La quinceañera embarazada que lidia con el egoísmo de su novio, el apocado hombre que carga con el peso de sus fracasados matrimonios y el amor otoñal de una pareja a la que ya no le alcanza el tiempo para un último acto romántico, son las tres historias signadas por el amor y el desamor, por la inconformidad emocional producto de unas circunstancias adversas. Porque no es que no tengan amor, sino que las condiciones en que lo tienen opacan dicho sentimiento, trayendo como consecuencia una frustración existencial y afectiva que se refleja en el mencionado tono apagado del relato.

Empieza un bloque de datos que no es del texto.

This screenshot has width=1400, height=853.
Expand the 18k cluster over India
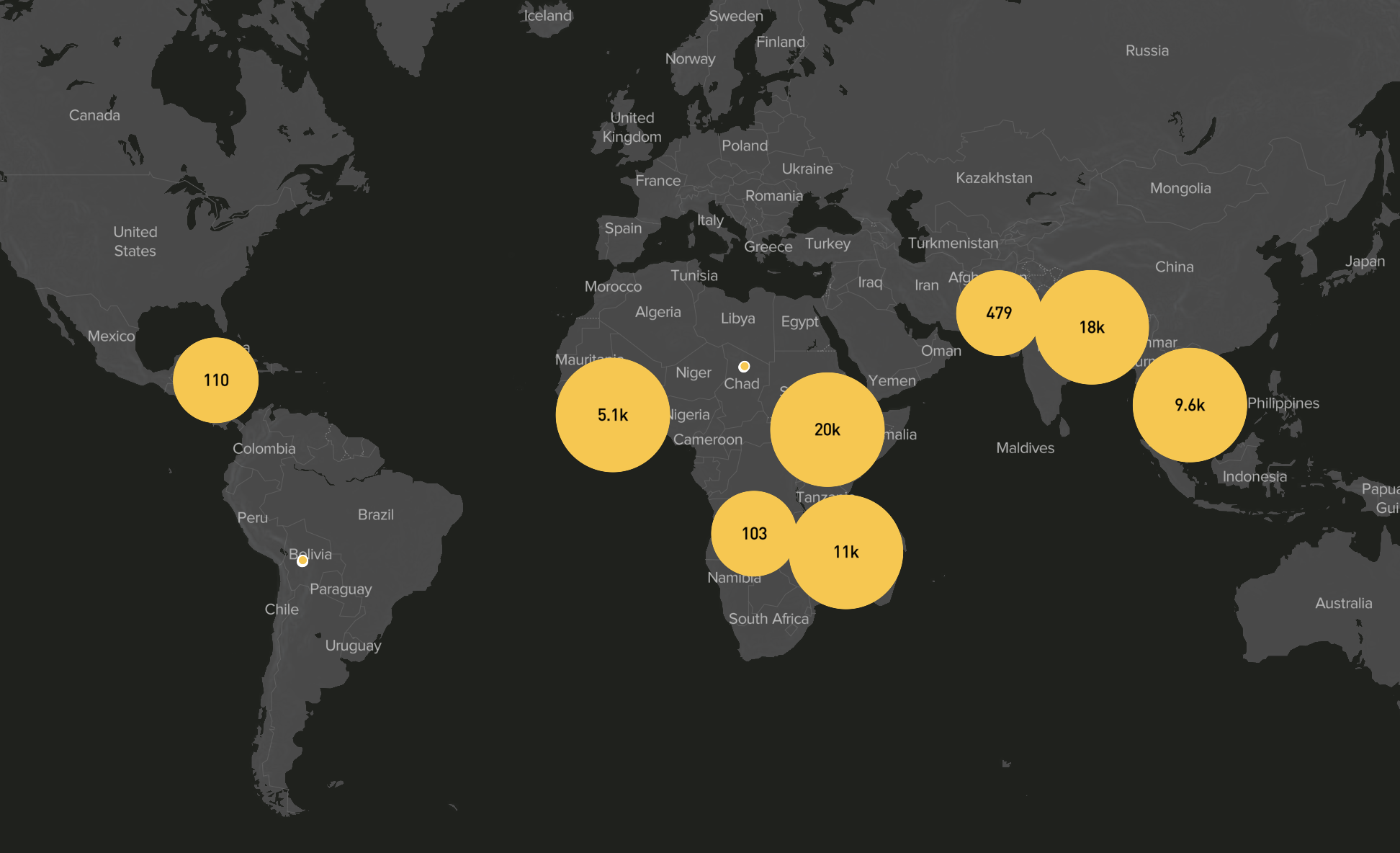[1091, 327]
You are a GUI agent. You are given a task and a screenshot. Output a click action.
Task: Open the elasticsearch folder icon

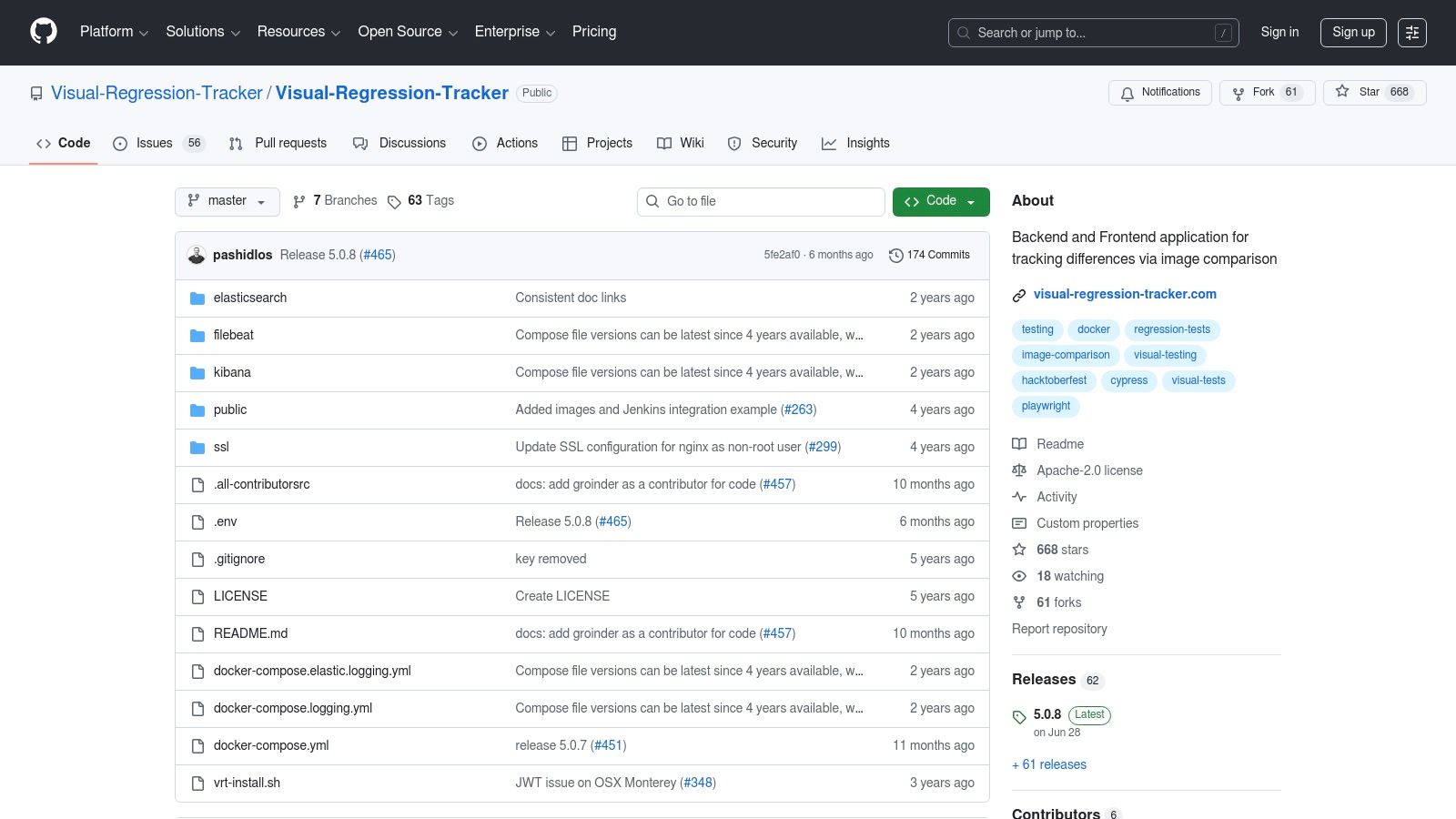click(197, 298)
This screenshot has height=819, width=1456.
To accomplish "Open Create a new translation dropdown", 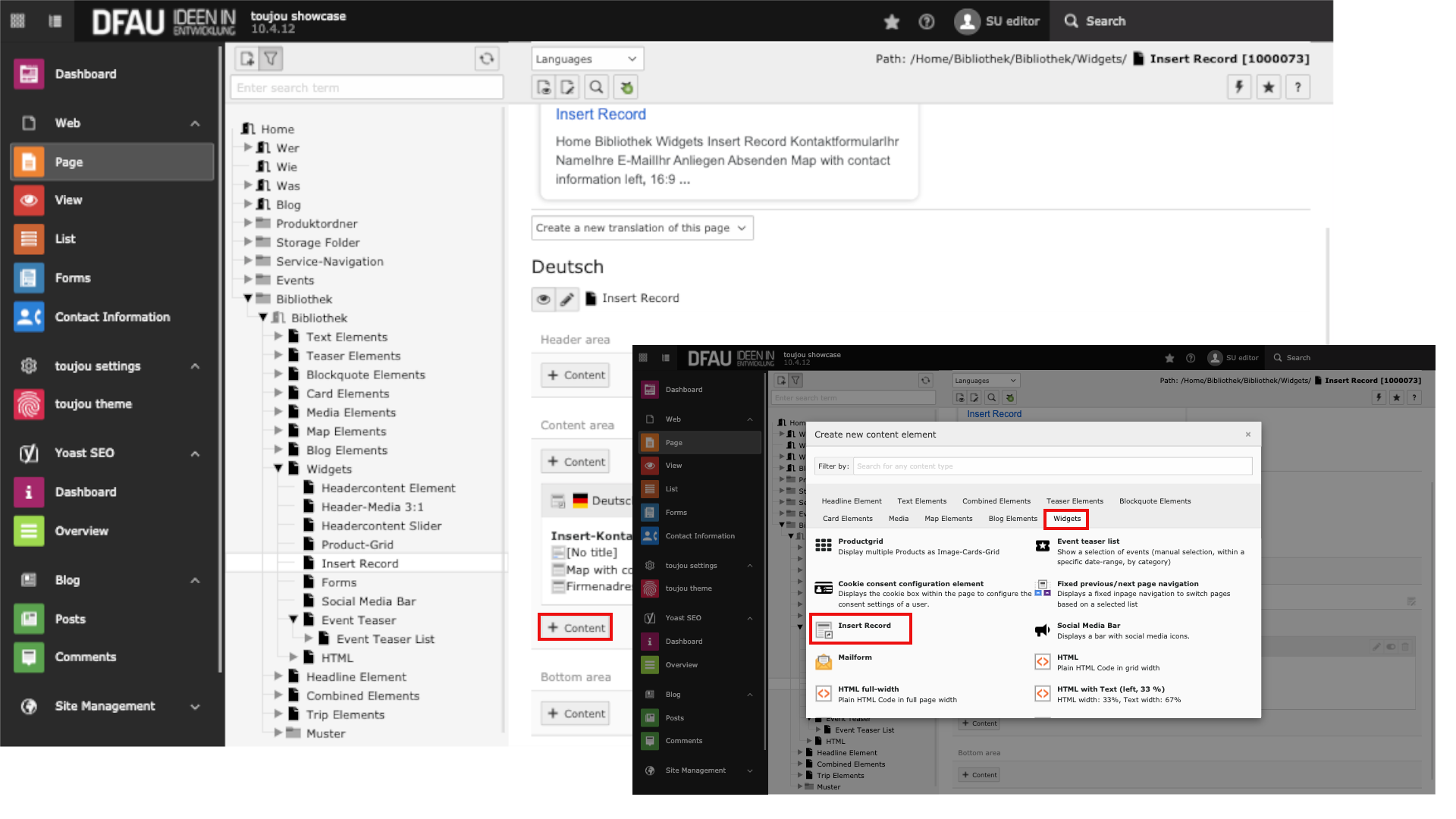I will tap(642, 228).
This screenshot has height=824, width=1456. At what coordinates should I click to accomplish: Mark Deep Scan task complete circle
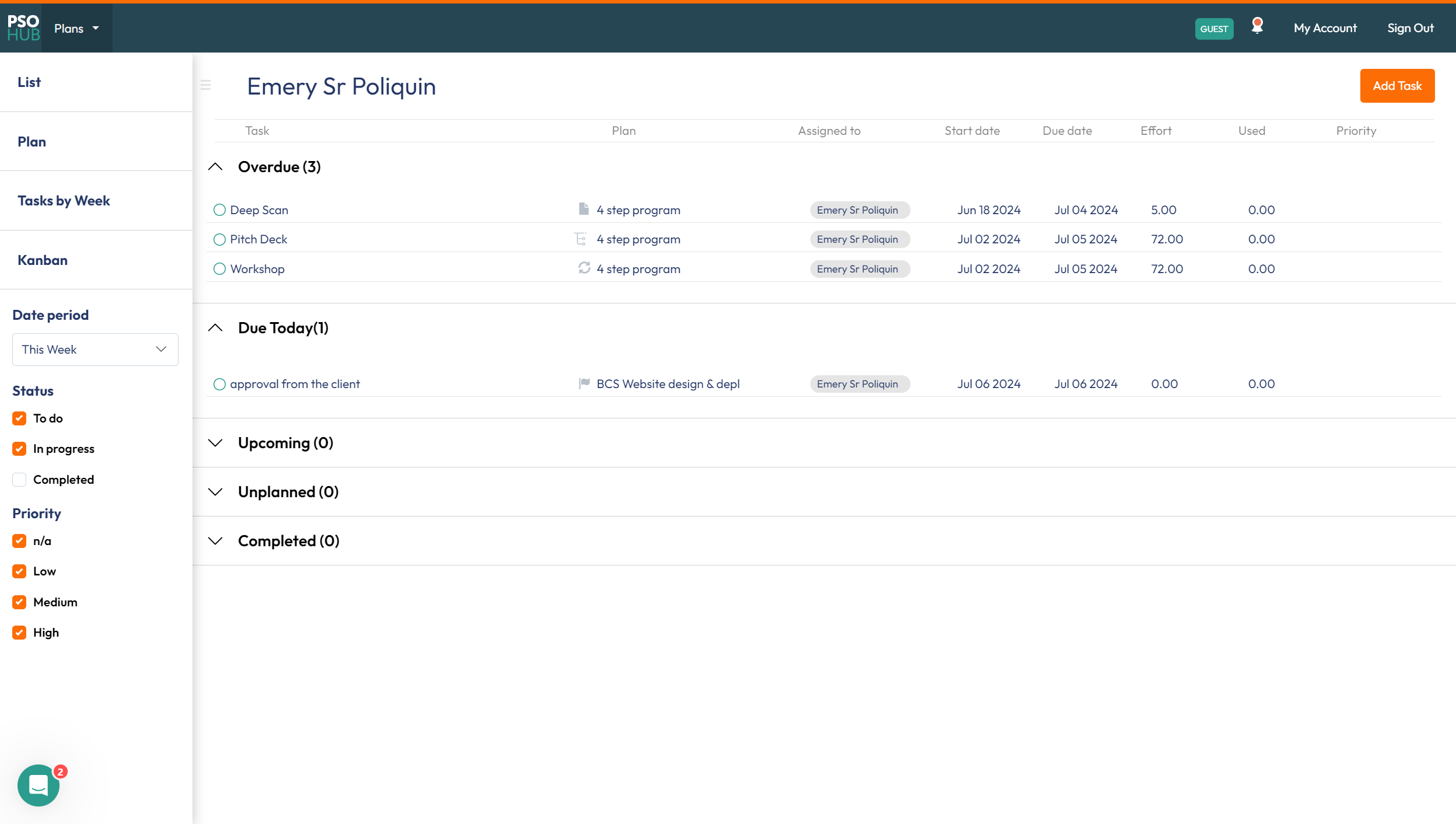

Ese tono es el que tal vez no funciona eficazmente todo el tiempo. Parece que, por momentos, el relato hace mucho esfuerzo en dar cuenta de esa muda melancolía y sombrío estado de ánimo de los tres personajes. Así mismo, la intensidad e interés que despiertan las tres historias es desigual, mientras la protagonizada por la adolescente tiende a perderse en el drama recurrente y tantas veces visto en el cine y la televisión; el del hombre resulta original y complejo, aunque el exceso de contención del actor que lo interpreta despierta poca empatía; y finalmente, la historia del par de viejos parece ser la más querida por el director y a la que más cuidado le puso, tanto en su concepción como en su elaboración, pues resulta bella, sutil y emotiva.

A pesar de esto, no parece la ópera prima de un director, porque en esta película hay sin duda una madurez visual y narrativa, así como unas búsquedas en trascender la mera anécdota y dar cuenta de unas emociones y estados de ánimo sutiles y complejos, independientemente de que se desprendan de situaciones cotidianas, de pedazos de vida y del amor, que es lo más común y lo más esquivo del mundo.